**Your assignment**
Update the entries from the line with "Locate an element" to the line with "pie-slice-dodixie is located" by replacing "element" with "item". Rewrite only those lines and leave everything else unchanged.

(Dataset records)
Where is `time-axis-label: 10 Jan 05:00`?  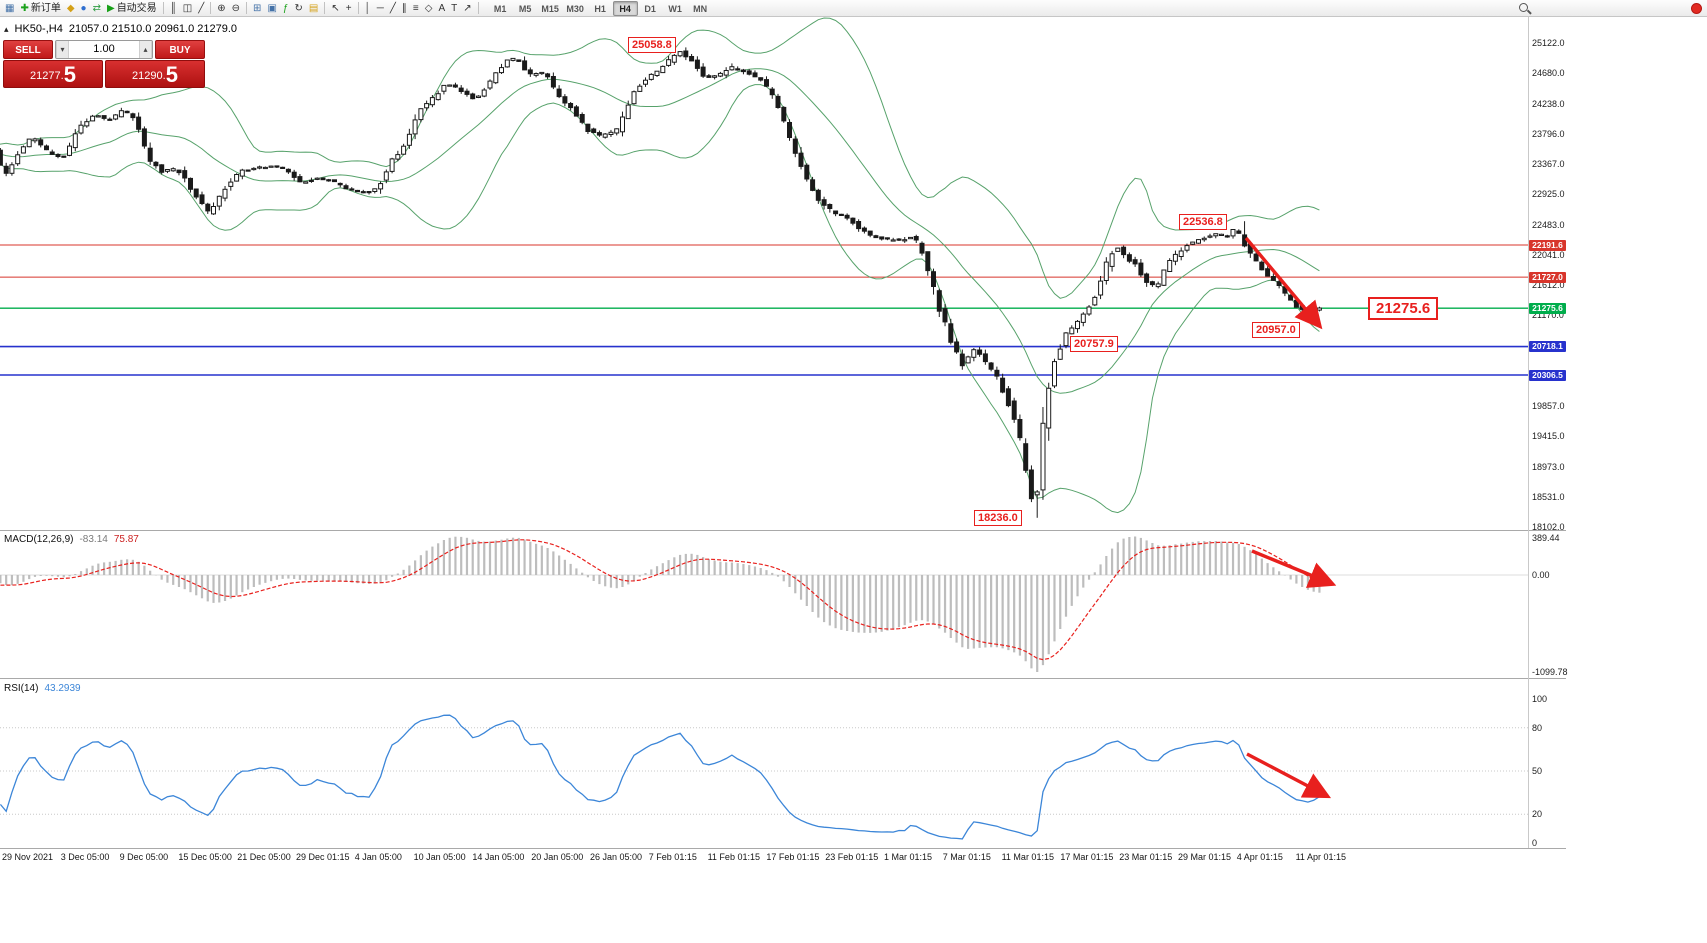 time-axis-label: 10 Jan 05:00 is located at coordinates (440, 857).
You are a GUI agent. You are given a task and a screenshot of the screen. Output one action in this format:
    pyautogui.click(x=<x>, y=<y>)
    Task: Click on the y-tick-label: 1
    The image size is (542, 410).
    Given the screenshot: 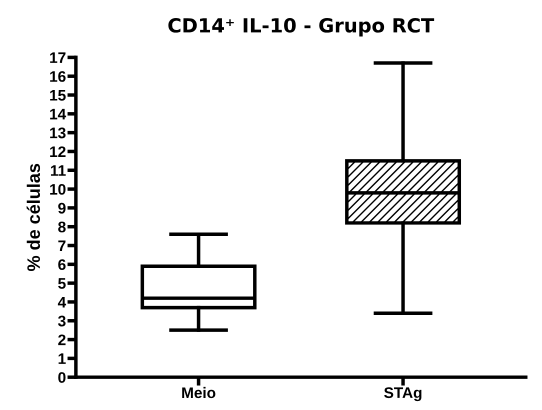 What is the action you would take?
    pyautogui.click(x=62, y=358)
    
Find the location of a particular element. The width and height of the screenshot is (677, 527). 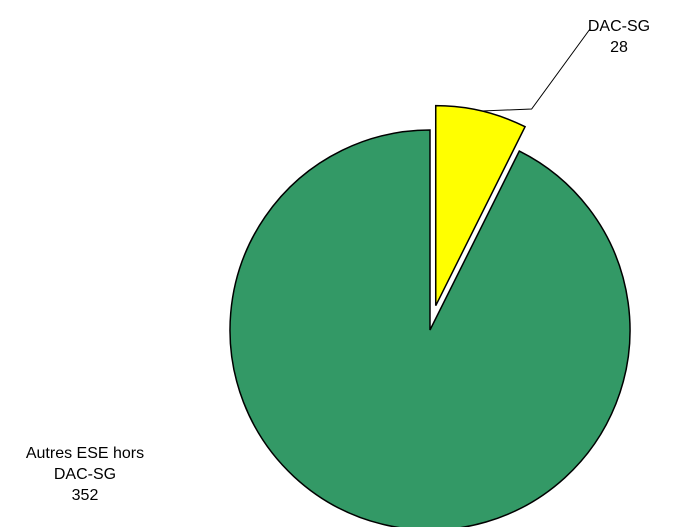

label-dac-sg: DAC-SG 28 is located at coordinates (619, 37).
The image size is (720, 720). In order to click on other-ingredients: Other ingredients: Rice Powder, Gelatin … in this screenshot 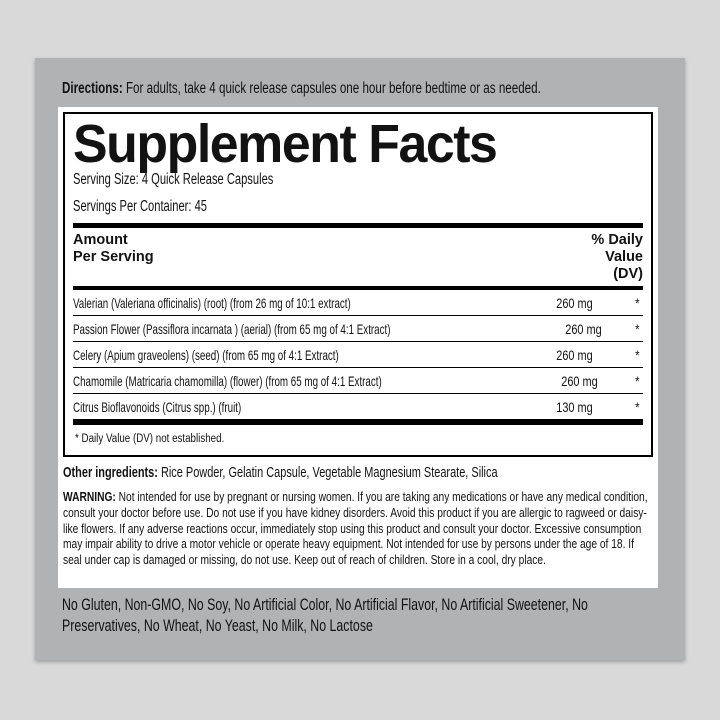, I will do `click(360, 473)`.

==

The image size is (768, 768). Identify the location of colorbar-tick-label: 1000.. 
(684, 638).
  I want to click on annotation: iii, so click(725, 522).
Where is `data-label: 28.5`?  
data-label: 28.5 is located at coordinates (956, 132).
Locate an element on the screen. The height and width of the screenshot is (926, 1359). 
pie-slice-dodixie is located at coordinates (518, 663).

**Task output**
Locate an item on the screen. The height and width of the screenshot is (926, 1359). 
pie-slice-dodixie is located at coordinates (518, 663).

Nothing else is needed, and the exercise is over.